Затем следовала неизбежная ссылка на Танненберг и решающую роль, которую Гинденбург сыграл в этой победе (что снова вызвало череду возмущенных протестов со стороны Людендорфа и его сторонников). Каас с готовностью поддержал канцлера. «Победа [Гинденбурга] станет победой Германии», – торжественно провозгласил он; голосуя за маршала, страна выбирает достойнейшего человека, «которого немецкая мать родила для этого кризисного времени». Вознеся президента до ранга некоего мистического героя, он отбросил всех прочих кандидатов как «(отрицание необходимости немецкого единства».
Нарисовав портрет Гинденбурга, весьма далекий от реальности, Брюнинг старался даже таким способом обеспечить его избрание. На карту было поставлено так много, что не время было думать о собственных планах и политике. В действительности он даже не мог быть уверен, что увидит, какие плоды принесут его усилия, если маршал будет избран. Но это не имело значения, поскольку борьба теперь велась вокруг более фундаментальных проблем. Вопрос заключался, по словам «Берлинер цайтунг», в следующем: одержит ли культура верх над сельским хозяйством, а разум над мускулами. Подтверждение реальной опасности для нации канцлер видел в той оголтелой озлобленности и недоброжелательстве, с которыми нацисты сражались в избирательной кампании, в распространяемых ими клевете и злословии, в бесконечных уличных стычках и пивных драках, в открытом и молчаливом терроре, которым они запугивали своих противников.

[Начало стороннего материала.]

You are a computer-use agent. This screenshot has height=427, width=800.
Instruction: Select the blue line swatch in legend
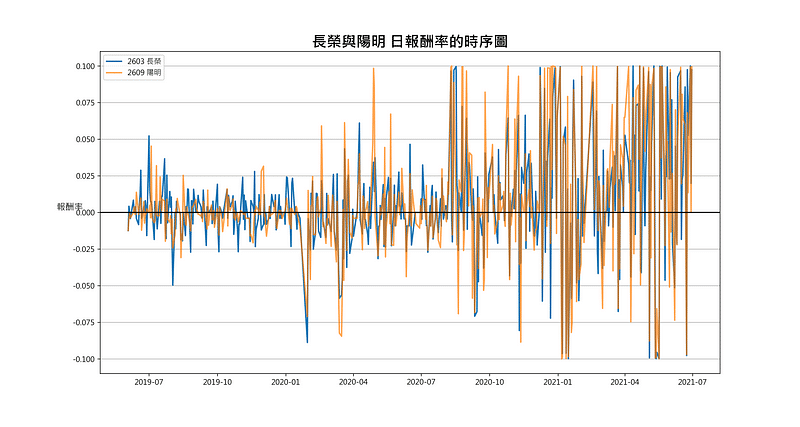click(x=115, y=62)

Понимая, сколь высоки ставки, социалисты тоже рассыпались в хвалах Гинденбургу. Отто Браун разъяснил в «Форвертс», что будет голосовать за маршала, поскольку видит в нем воплощение спокойствия и стабильности, мужской преданности и глубокого чувства долга, которое он поставил на службу всей нации. Что бы ни разделяло его и президента, заверял Браун в другом обращении к избирателям, он знает, что маршал – человек слова, благородных побуждений и зрелых суждений. При этом Браун концентрировал внимание избирателей на прошлом. Как и все, поддерживавшие Гинденбурга в избирательной кампании, он считал, что старый маршал достоин президентства благодаря своим прошлым заслугам, а не потому, что с ним связаны надежды на будущее.

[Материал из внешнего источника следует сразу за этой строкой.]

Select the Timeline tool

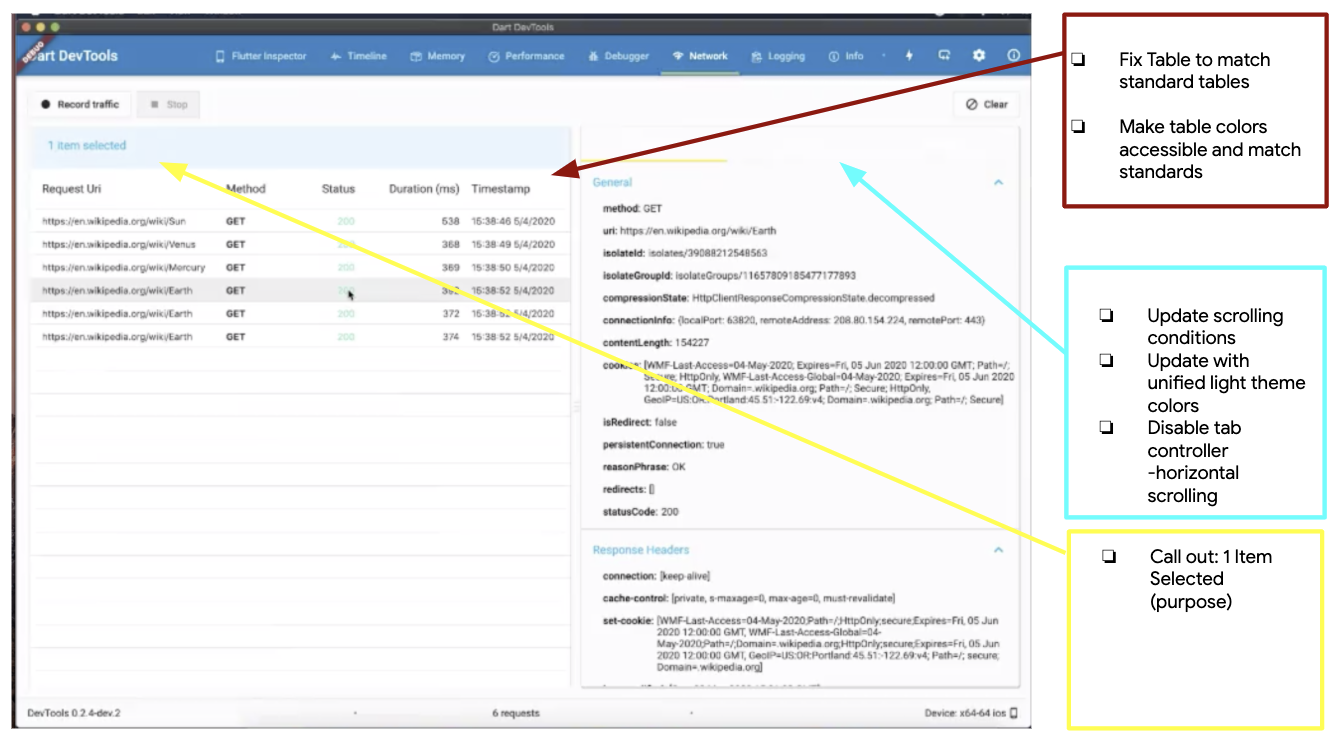click(358, 56)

Восхваляя Гинденбурга, его сторонники предполагали, что он будет скорее сохранять, чем что – либо менять, и неосознанно сделали из него символ несчастливого настоящего, а вовсе не лучшего будущего. Именно на этой фундаментальной слабости нацисты испробовали всю силу своей пропагандистской артиллерии. Занимаясь этим, они также могли отвлечь внимание избирателей от своей основной стратегической линии – сдерживания правых экстремистов в надежде привлечь умеренных правых (так же как и комитет Гинденбурга пытался снизить поддержку крайне правых, чтобы привлечь всю группу). Это была нелегкая задача. Неприязнь к Гинденбургу, этому кажущемуся защитнику ненавистной республики, среди нацистов постоянно росла и старательно подпитывалась ораторами и средствами массовой информации. В начале кампании появились плакаты, на которых Гинденбурга изображали кандидатом от евреев. К примеру, на одном из них в верхней части были показаны лица известных евреев, под которыми шла подпись (причем шрифт был стилизован под идиш): «Мы голосуем за Гинденбурга!» В нижней части плаката были изображены нацисты тевтонской внешности и надпись (готическим шрифтом): «<Мы голосуем за Гитлера!» А когда «Мюнхенер иллюстрирте прессе» – финансируемый промышленниками еженедельник весьма консервативных склонностей – опубликовал портрет Гинденбурга, его засыпали яростными протестами за изображение «порочного предателя Гинденбурга», утверждая, что еженедельник таким образом обнажил свою «<истинно еврейско – большевистскую природу». Нацисты – ставшие достаточно «(крепким орешком» – одобряли подобные действия, но все же считали себя обязанными оттолкнуть «(буржуазных избирателей». Партийным нацистским ораторам и публицистам была дана установка: нацеливать свои атаки не против самого Гинденбурга, а против «буржуазно – социал – демократической системы», которую он представляет. «С этой системой следует бороться всеми доступными средствами, и личность должна упоминаться лишь от случая к случаю». Основной упор необходимо делать на то, что Гитлер, в отличие от Гинденбурга, является человеком будущего. «Адольф Гитлер – наша последняя надежда» – таким был официальный пропагандистский лозунг нацистов, который изо дня в день звучал в речах и публикациях. Так, Геббельс написал в «<Ангриф» следующее:
«<В безысходной нищете послевоенных лет появилась новая политическая вера. Она основана на пылком идеализме… Это работа Адольфа Гитлера. Именно в нем массы видят свою последнюю надежду, и для миллионов людей его имя стало сияющим символом воли Германии к свободе… Те, кто хотят, чтобы в Германии все оставалось по – прежнему, предаются отчаянию. И мы не можем винить их за то, что они отдают свои голоса представителю существующей системы. А мы хотим видеть, как в Германии все переменится. Те, кто не хотят классовой войны и братоубийства, те, кто ищут пути выхода из ошибок и смятения сегодняшнего дня, голосуют за Адольфа Гитлера. Он олицетворяет пробуждающийся идеализм молодой Германии, выражает интересы самой активной части населения, представляет рассвет социального и экономического возрождения. Поэтому мы призываем вас: отдайте власть в руки Адольфа Гитлера, чтобы немецкий народ снова обеспечил себе право на жизнь. За свободу и хлеб!»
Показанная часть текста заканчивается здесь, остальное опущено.